Qualitative description (Sandelowski 2000, 2010; Chafe 2017) was used to summarize the data about carriers’ accounts of ongoing management of inherited cancer risk. This form of naturalistic inquiry aims to present the data in the participants’ language, resulting in a comprehensive summary of the event in question. It is particularly useful for research aiming to provide data to inform health services provision (Chafe 2017), a key goal of this study.

The process of analyzing the data began with the familiarization of the transcripts. After the first three interviews were transcribed, transcripts were reviewed by JH and HE together, identifying emerging initial ideas and potential codes. After interviews were completed, a full review of the transcripts began. Interviews were read independently by these team members, again making notes of potential codes and themes. Both team members then met to discuss surface-level ideas and potential themes and codes that became relevant throughout the familiarizing processes. The goal of these sessions was to ensure transcriptions were thoroughly read and discussed.

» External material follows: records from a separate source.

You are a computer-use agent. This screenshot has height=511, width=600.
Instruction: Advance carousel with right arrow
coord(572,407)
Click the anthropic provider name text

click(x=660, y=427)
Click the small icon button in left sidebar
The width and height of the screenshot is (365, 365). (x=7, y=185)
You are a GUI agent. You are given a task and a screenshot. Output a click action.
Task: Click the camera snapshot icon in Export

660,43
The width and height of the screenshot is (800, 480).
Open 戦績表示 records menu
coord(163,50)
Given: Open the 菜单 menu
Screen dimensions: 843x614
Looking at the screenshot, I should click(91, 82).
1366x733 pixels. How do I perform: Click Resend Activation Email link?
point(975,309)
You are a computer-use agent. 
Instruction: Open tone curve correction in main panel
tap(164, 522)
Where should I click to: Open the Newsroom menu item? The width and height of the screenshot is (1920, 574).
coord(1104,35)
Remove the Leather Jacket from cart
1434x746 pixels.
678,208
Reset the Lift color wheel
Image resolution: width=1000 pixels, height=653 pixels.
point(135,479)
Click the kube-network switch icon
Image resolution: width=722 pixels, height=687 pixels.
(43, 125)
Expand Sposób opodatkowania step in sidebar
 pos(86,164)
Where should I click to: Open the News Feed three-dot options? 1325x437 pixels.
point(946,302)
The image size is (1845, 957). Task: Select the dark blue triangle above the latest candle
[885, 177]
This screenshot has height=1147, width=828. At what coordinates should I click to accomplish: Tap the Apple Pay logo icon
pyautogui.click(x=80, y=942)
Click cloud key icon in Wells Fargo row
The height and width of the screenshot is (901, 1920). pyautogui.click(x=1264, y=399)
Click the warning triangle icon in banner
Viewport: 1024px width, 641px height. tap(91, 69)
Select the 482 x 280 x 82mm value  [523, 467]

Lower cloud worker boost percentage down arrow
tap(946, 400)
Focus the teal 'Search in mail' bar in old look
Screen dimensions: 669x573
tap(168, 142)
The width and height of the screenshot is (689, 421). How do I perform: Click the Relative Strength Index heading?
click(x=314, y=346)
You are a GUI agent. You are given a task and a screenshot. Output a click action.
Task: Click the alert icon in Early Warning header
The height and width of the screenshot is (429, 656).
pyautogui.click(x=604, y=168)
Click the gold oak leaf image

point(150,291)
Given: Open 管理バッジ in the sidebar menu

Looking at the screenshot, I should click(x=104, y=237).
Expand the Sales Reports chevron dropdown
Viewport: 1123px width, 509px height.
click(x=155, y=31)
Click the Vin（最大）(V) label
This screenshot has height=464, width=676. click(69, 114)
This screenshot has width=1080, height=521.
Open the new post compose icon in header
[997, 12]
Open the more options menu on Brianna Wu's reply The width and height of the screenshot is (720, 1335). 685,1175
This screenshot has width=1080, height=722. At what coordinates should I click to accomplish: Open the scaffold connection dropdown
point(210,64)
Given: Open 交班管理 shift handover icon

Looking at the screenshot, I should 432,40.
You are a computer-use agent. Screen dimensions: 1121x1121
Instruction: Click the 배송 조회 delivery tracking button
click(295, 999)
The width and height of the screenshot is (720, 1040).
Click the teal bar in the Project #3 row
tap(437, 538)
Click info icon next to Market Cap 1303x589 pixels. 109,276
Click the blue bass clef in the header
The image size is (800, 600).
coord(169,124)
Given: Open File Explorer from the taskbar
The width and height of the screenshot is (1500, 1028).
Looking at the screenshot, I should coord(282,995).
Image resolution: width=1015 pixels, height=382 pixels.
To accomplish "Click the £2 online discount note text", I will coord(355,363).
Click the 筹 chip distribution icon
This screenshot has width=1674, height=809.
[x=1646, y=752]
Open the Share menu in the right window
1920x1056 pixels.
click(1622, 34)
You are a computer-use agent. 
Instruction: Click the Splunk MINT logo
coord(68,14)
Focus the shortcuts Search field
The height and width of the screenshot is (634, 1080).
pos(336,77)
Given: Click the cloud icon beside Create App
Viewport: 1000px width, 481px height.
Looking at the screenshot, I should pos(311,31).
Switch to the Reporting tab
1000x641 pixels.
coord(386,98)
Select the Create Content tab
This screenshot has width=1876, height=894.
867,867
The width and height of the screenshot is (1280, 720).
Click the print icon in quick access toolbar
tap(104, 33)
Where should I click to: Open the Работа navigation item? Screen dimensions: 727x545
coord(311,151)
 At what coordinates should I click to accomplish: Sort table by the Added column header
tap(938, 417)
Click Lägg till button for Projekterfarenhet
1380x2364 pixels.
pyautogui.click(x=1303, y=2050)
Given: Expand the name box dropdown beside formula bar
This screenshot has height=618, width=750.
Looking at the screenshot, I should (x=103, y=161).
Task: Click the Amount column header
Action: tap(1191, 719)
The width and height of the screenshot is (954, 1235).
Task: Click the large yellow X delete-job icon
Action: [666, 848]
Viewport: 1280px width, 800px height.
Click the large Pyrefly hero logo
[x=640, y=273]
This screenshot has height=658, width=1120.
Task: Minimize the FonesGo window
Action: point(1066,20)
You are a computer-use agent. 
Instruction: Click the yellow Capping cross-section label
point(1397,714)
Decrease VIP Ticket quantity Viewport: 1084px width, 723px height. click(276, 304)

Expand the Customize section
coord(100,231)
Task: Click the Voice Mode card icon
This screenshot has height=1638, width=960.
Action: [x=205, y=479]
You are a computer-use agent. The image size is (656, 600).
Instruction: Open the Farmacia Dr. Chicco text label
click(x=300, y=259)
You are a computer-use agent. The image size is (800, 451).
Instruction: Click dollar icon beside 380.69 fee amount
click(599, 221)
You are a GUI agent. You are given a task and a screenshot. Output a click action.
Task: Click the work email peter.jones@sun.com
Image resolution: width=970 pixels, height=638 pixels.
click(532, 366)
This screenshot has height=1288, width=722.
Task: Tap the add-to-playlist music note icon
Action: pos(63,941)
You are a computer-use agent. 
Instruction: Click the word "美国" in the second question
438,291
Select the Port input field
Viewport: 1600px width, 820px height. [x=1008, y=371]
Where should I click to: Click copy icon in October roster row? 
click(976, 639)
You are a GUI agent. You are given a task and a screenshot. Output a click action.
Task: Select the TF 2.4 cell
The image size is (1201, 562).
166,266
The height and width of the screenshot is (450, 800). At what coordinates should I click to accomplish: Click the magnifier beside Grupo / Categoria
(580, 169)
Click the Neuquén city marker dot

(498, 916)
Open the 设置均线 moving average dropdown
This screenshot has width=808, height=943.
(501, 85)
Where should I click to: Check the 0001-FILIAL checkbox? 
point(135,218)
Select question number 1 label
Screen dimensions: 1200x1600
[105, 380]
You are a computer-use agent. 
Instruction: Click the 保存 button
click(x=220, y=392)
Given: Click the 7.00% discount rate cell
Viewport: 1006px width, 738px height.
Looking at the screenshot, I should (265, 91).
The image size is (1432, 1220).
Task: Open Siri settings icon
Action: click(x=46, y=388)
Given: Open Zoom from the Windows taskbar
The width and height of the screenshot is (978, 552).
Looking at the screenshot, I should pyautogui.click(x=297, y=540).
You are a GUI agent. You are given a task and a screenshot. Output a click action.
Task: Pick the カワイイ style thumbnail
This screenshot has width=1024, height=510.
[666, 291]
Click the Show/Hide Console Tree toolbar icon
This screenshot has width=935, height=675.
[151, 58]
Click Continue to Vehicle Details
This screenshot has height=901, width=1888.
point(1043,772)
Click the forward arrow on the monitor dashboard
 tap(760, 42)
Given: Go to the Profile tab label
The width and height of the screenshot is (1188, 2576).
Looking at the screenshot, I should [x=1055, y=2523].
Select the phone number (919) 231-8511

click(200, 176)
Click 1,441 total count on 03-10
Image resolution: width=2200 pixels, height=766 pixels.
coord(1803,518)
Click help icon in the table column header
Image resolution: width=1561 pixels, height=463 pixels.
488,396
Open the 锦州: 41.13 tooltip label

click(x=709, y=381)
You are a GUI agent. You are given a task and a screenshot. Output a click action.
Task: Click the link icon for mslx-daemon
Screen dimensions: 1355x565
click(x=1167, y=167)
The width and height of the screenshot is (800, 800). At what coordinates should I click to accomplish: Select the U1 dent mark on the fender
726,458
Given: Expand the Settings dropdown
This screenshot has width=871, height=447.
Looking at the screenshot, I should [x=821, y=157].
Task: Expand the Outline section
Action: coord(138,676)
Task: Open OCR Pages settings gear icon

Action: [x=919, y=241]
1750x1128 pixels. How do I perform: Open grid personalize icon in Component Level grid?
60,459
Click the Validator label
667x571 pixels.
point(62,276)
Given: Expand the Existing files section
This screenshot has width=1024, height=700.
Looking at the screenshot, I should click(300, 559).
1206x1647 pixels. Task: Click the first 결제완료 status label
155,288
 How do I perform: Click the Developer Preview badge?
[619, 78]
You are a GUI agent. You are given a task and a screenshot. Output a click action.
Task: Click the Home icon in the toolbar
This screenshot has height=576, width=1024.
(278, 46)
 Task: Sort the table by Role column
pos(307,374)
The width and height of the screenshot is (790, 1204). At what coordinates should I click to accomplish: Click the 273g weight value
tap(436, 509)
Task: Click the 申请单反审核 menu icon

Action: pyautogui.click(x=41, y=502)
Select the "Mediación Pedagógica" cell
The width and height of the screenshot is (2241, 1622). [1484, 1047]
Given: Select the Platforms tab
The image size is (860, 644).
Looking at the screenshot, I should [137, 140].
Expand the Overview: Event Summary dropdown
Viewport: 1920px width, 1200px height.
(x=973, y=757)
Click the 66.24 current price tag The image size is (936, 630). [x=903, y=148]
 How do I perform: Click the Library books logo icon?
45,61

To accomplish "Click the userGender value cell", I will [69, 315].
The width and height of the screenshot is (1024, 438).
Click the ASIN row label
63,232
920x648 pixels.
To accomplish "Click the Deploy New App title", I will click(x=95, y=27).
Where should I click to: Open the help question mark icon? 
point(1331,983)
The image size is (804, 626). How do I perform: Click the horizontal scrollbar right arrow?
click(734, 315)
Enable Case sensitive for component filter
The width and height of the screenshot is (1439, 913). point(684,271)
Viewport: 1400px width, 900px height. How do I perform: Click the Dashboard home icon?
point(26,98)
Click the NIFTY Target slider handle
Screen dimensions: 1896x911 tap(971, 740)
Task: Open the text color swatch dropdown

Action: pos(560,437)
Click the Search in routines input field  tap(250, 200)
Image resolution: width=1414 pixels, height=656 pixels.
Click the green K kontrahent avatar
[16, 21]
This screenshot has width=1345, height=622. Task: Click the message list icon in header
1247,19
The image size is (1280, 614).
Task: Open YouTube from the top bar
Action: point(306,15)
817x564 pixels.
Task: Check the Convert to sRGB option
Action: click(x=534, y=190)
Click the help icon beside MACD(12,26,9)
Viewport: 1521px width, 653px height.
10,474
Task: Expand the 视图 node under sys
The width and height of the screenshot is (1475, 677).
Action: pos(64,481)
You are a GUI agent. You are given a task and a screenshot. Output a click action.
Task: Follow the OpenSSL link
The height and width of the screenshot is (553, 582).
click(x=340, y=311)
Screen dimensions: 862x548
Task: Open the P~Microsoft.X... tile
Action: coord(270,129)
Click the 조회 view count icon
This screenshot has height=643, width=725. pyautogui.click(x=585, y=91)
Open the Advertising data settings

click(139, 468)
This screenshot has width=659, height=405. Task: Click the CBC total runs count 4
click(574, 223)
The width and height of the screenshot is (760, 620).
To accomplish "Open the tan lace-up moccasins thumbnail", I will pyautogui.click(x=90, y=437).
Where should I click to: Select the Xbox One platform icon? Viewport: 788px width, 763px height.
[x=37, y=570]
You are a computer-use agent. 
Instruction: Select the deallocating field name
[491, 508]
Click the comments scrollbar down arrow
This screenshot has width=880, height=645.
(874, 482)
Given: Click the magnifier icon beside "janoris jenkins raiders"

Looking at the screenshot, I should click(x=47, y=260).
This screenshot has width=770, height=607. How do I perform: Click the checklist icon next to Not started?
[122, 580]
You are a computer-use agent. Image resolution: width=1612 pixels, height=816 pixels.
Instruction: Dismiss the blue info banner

Once all interviews had been actively read and ideas initiated, formally generating the initial codes began. Transcripts were again read in their entirety by JH, this time with a more active goal of generating as many codes as possible. A complete list of each potential codes was kept, attempting to code for as many potential ideas as possible. After all transcriptions had been re-read and a full code list generated, several higher-order themes became clear by noting which ideas fit under the same general label. At this stage, a complete list of codes, with their hierarchical themes, began to develop. It was important at this stage not to remove potential codes because they were not popular throughout many transcripts and avoid reducing codes down too much, as this can result in nonspecific codes. After the full code and theme chart were generated, NVivo Software was used to code all interviews with the complete list of codes and themes. Through this rigorous coding process, the most relevant and important themes became apparent, and it was evident that thematic saturation had indeed occurred. JH and HE then met to review and finalize final themes before they were shared with the study team and patient partners.

Reflexivity considerations

This study is part of a larger program of research led by a team of clinicians and researchers who strongly believe in the value of inherited cancer registries and that a new model of coordinated care is needed for families with hereditary cancers. It was important for analysts (HE, JH) to be aware of this motivation in the analysis of data. During analysis meetings, JH and HE would continuously assess findings to ensure themes and codes developed logically from the transcripts and to discuss alternative interpretations. And as noted, final codes and themes were reviewed by patient partners as a further check.

It was also important that the interviewer appears impartial and neutral so participants understood they could provide information in a confidential space. For example, it was shared with participants that the interviewer (JH) was not connected to a particular doctor. This often allowed them to open up and share their healthcare experiences candidly, without concern the interviewer was partial.

Finally, close attention to context was paid during the generation of initial codes and final themes. For example, if a participant disclosed that they did not know about their family’s history of cancer, it was important to think about the context in which this information was given. A participant may not know about their family’s history of cancer because there actually is not a strong family history or because the participant was not close with members of their family and did not have access to this information or because they had never asked their family about this information. As such, not knowing about family history of cancer might be coded as “lack of family cancer knowledge,” whereas in other considerations of context, this might be coded as “unmotivated to learn about BRCA and cancer risk.”